I can’t say that hitching here is something that I would want to do, but a quick check of the net brings up a lot of positive anecdotes. Perhaps the novelty factor for Japanese drivers makes it easier. Lonely Planet mentions this book: http://www.amazon.com/exec/obidos/tg/detail/-/1569472343/104-3417858-0233526?v=glance as a useful guide for hitching in Japan. It also suggests $60 as a skeleton budget (including train fare).

BTW, Fuji-san is very much overrated.

How’s your Japanese?

If you’re planning to go to the top of Fuji, I’d recommend climbing during the day and spending the night on top. There are huts where futons can be rented and noodles and such bought. I climbed it twice, both times at night, so I could watch the sun rise. If I were to do it again, I’d climb during the day. It’s a damn cold climb at night, especially in the rain. Don’t choose your climbing clothes based on Tokyo’s weather.

As I understood it at the time, there is only a small window of time when climbing Fuji is even permitted. I climbed both times in mid-August, but it was still miserably cold near the top. Not sure why I did it the second time, considering that the first time was one of the most unpleasant, difficult nights of my life. I guess it was the view of the sunrise from the top–it is a beautiful thing, and I’m glad to have had the experience, but overall I’d probably agree that it’s overrated. Then again, most everything is.

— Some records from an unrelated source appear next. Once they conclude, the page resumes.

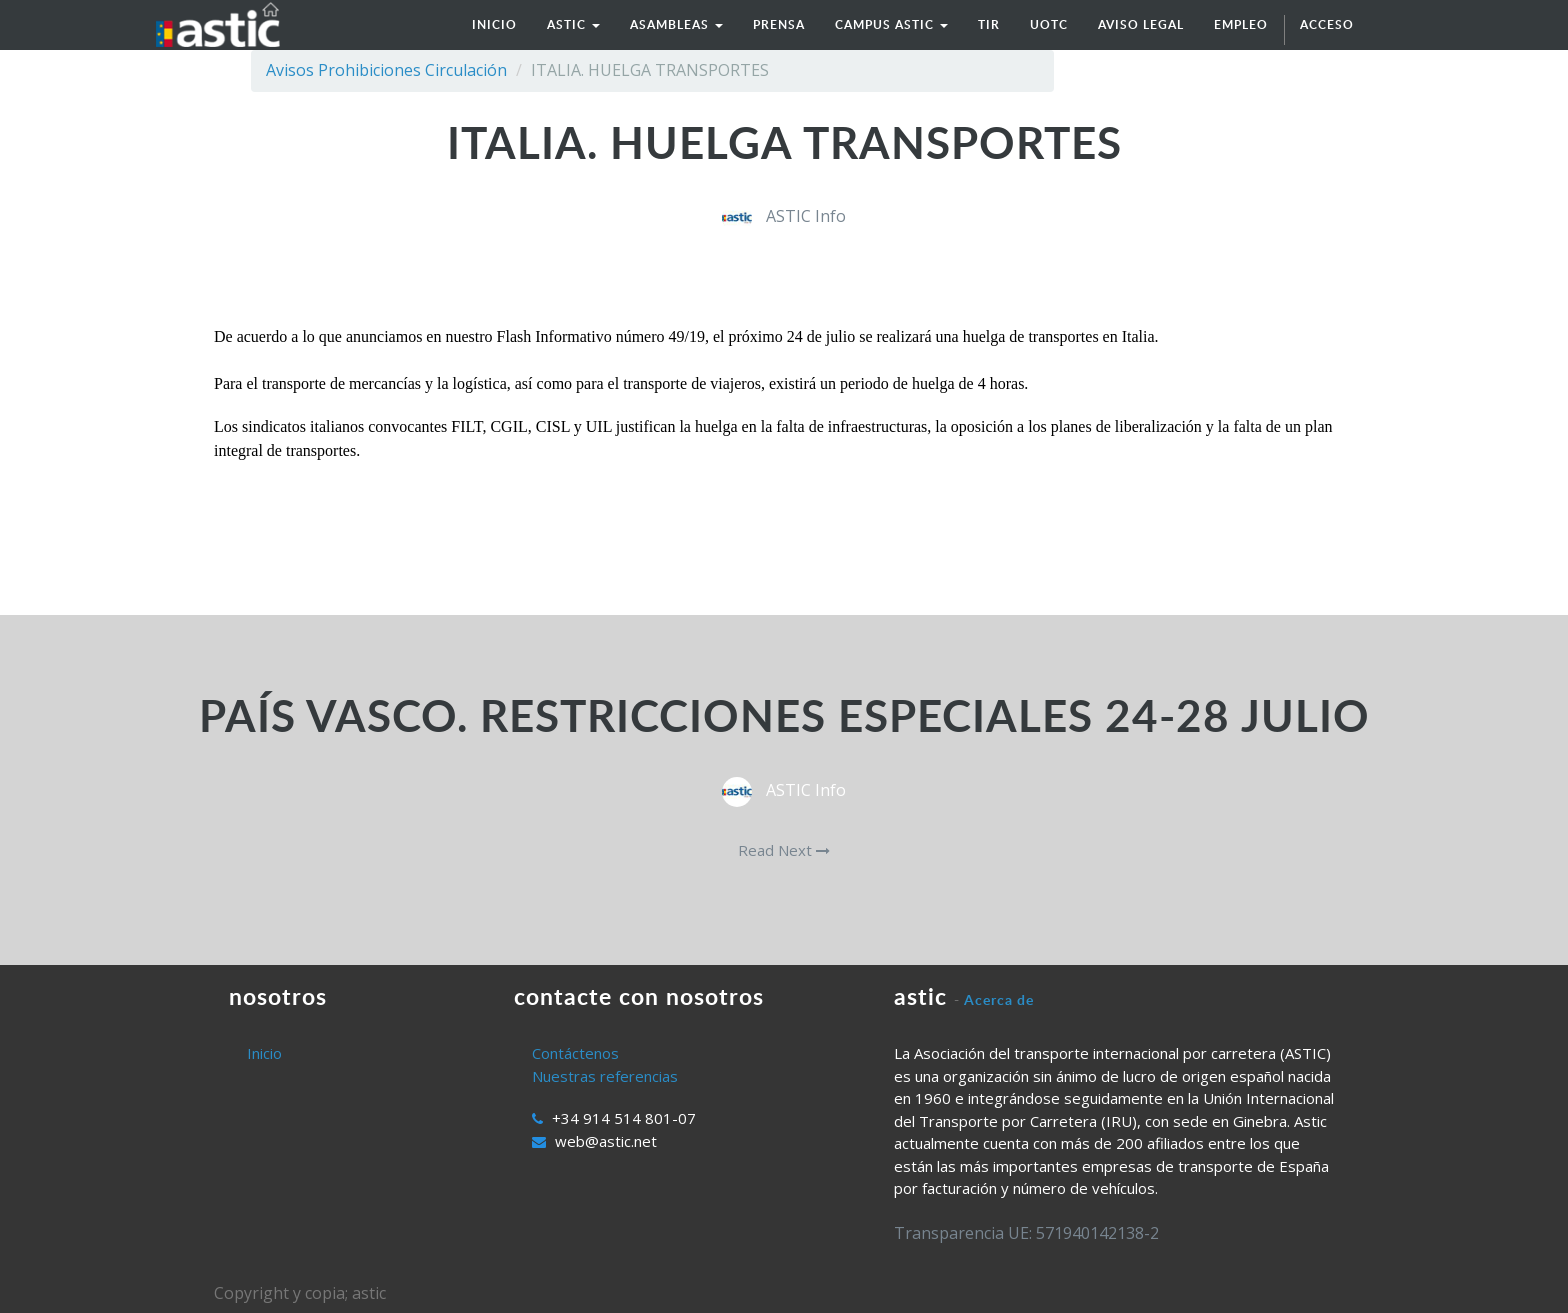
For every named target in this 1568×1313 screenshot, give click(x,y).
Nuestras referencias (605, 1076)
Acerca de (999, 999)
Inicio (264, 1053)
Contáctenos (575, 1053)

About the hitchhiking, though, I have tried it, and got hauled in to the police station for it. I just tried it once, but the experience cured me of wanting to try it again. I wasn’t tortured or anything, but the police didn’t treat me with the usual Japanese courtesy, either. When my interview was finished, the guy jerked his thumb toward the door, and said “go.” He used the lowest form of the verb, the same word he would use to tell a stray dog to get off his lawn. Good luck, but be prepared.

You got a ‘futon’? Damn. When I went, we were packed into bunk-like things like sardines. It was miserable. I do agree that staying is the smart thing to do, however.

The peak Fuji season is July-August. I believe that climbing is allowed outside of that window, however.

The sunrise was beautiful, but I was very much let down by the mountain itself which I found quite ugly and artificial.

My number one Fuji-san recommendation is to buy one of the walking sticks sold at the bottom. Best 2000 yen I’ve ever spent.

Oh, I didn’t actually stay there. I just thought I saw futons spread out, with people spread out on them–not necessarily one person per futon.

You’re probably right about the climbing window. I was going on the advice of friends, and their advice to climb only during the warmest two or three weeks of the year was probably aimed at me specifically. They knew I was a wimp in the cold.

And I agree that it’s a bit of a letdown. It’s a beautiful mountain from a distance, but when you’re on it, it’s just a big cold black rock. I did meet some very friendly fellow climbers, though.

Just curious, did the Ghost of Theodore Roosevelt tell you to go to Japan?